▸ EXERCISE
Reproduce from the records below, with no pictures, exactly the lines between the one containing "The width and" and the one containing "Screen dimensions: 1128x705", inclusive.

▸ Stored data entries
□ □ □ □ □ □ □

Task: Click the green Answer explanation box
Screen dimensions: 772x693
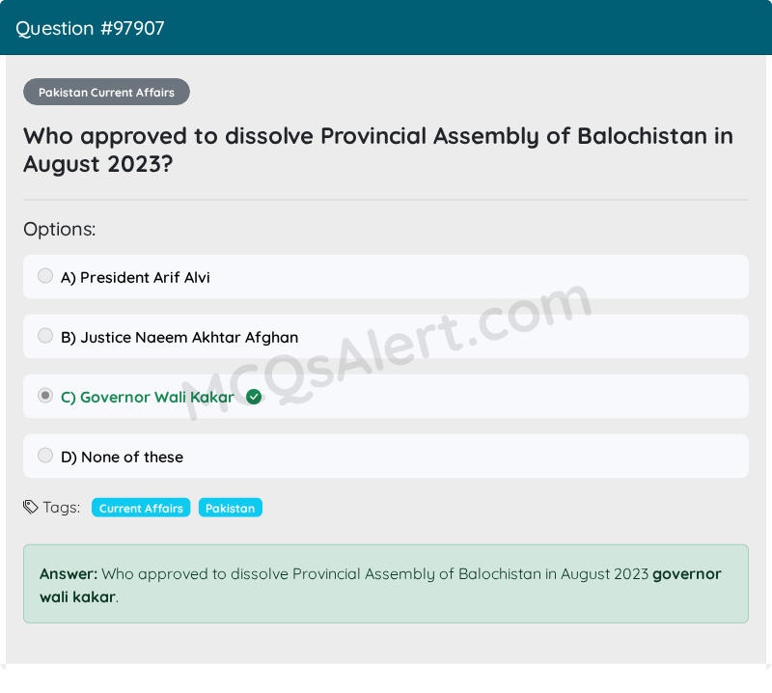Action: [386, 584]
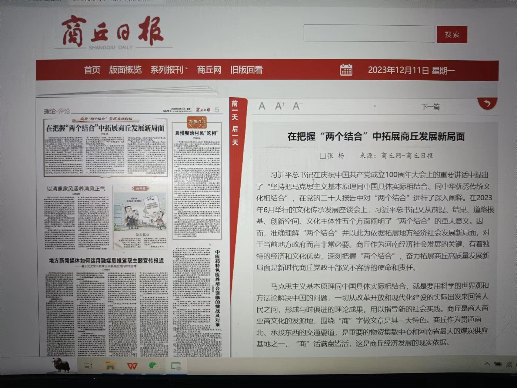517x388 pixels.
Task: Open 版面概览 in the navigation bar
Action: click(x=125, y=70)
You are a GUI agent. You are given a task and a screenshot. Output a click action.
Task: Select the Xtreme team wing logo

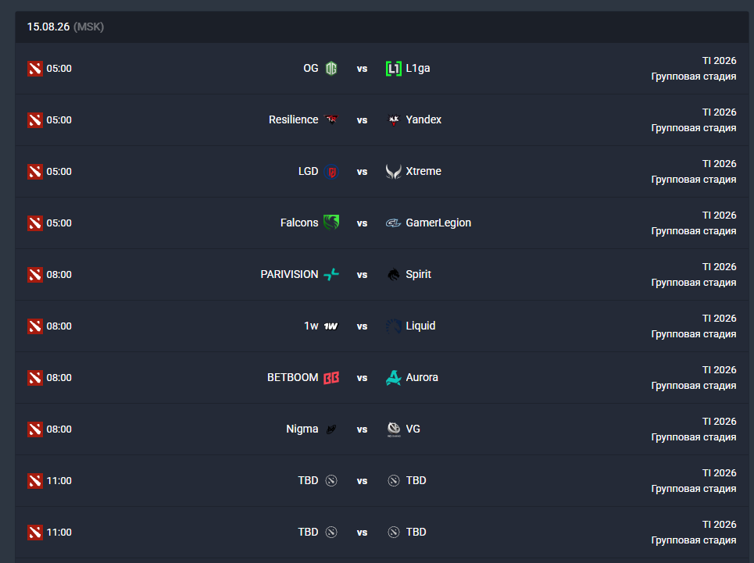[x=393, y=172]
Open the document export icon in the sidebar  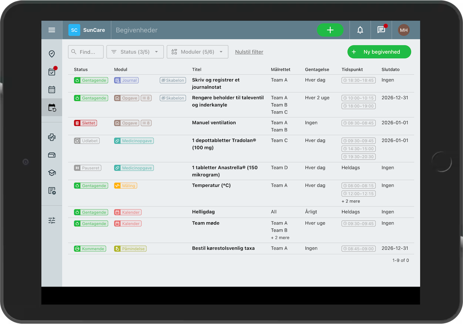pyautogui.click(x=51, y=190)
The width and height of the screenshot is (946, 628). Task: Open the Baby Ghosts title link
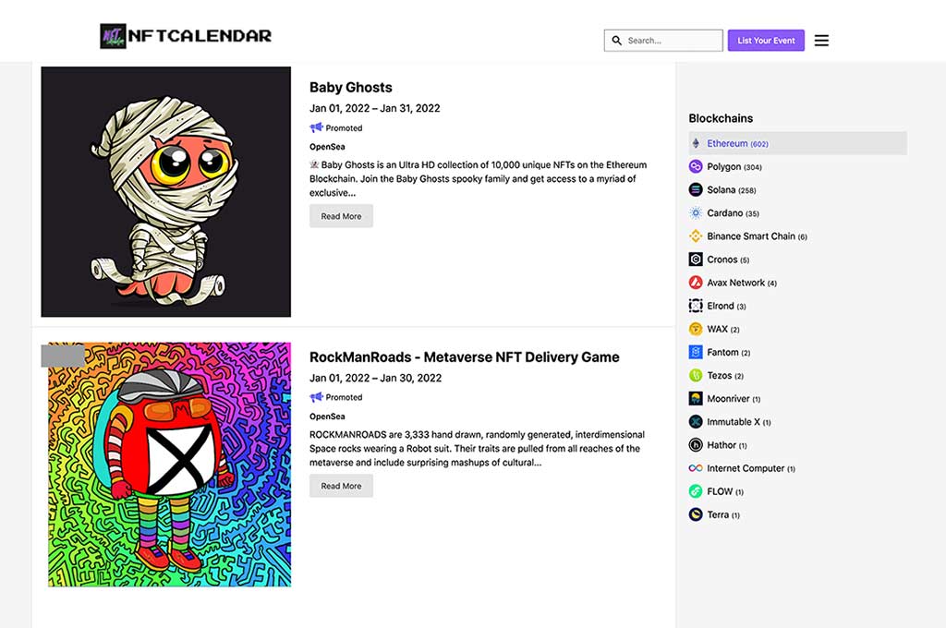pyautogui.click(x=350, y=88)
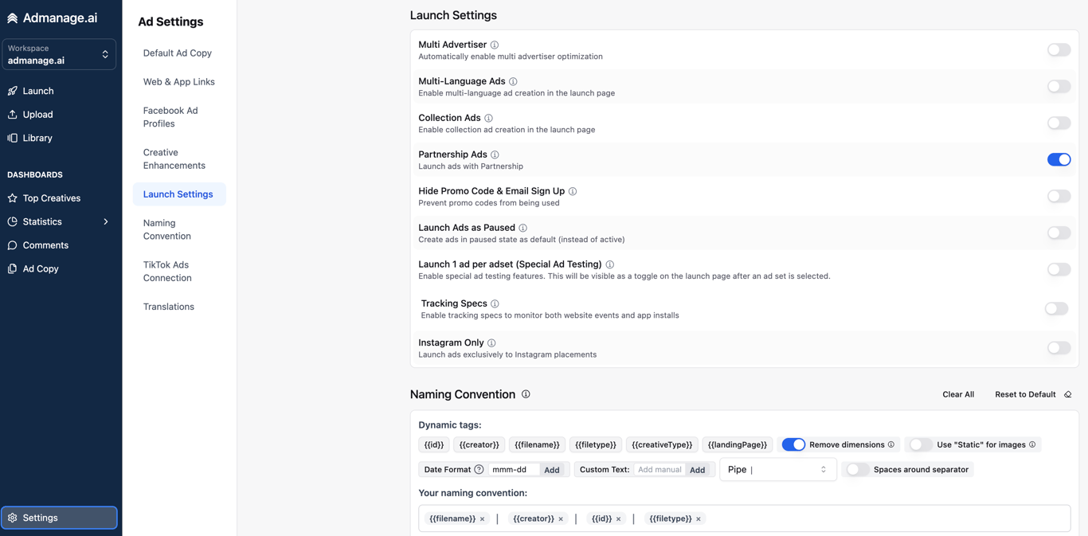The height and width of the screenshot is (536, 1088).
Task: Go to Creative Enhancements settings
Action: coord(174,159)
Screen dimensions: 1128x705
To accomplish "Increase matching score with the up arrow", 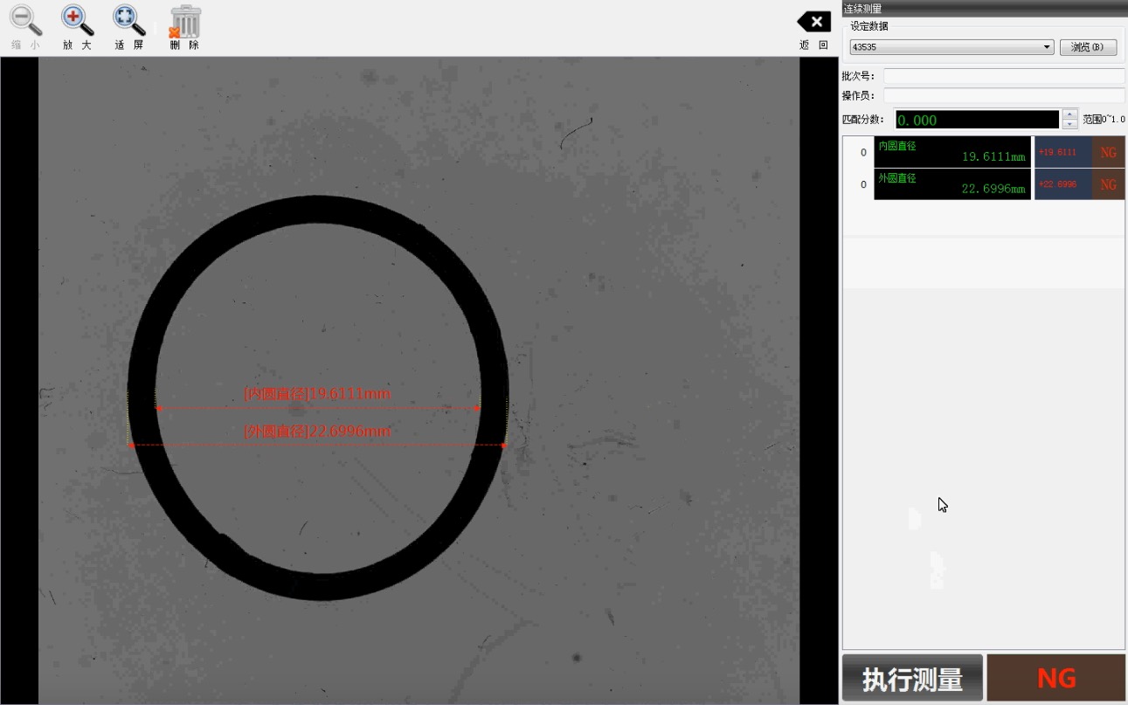I will click(x=1069, y=114).
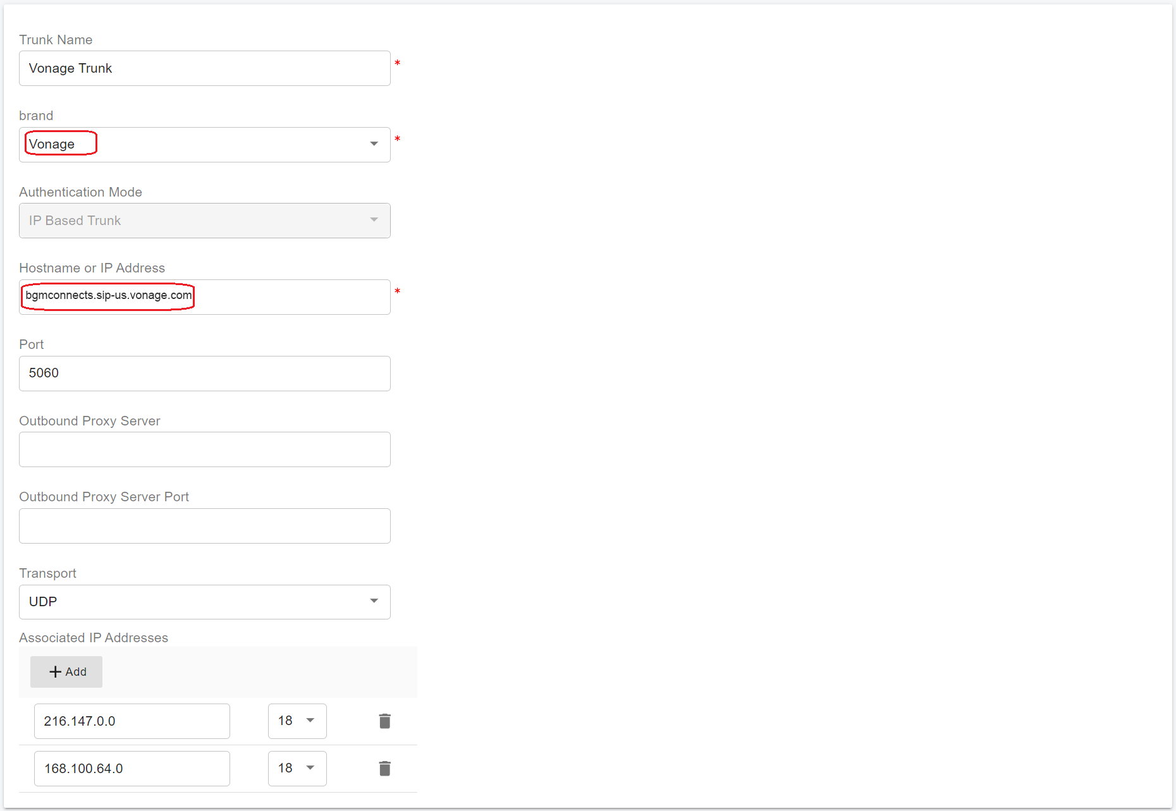Open the Transport dropdown showing UDP
Image resolution: width=1176 pixels, height=811 pixels.
204,602
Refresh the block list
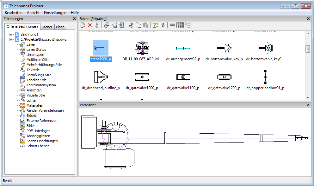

□ □ □ □ □ □ □

▸ RESPONSE
The width and height of the screenshot is (946, 628). Task: Open the Baby Ghosts title link
pyautogui.click(x=350, y=88)
The height and width of the screenshot is (536, 1088).
Task: Go to Creative Enhancements settings
Action: coord(174,159)
Screen dimensions: 1128x705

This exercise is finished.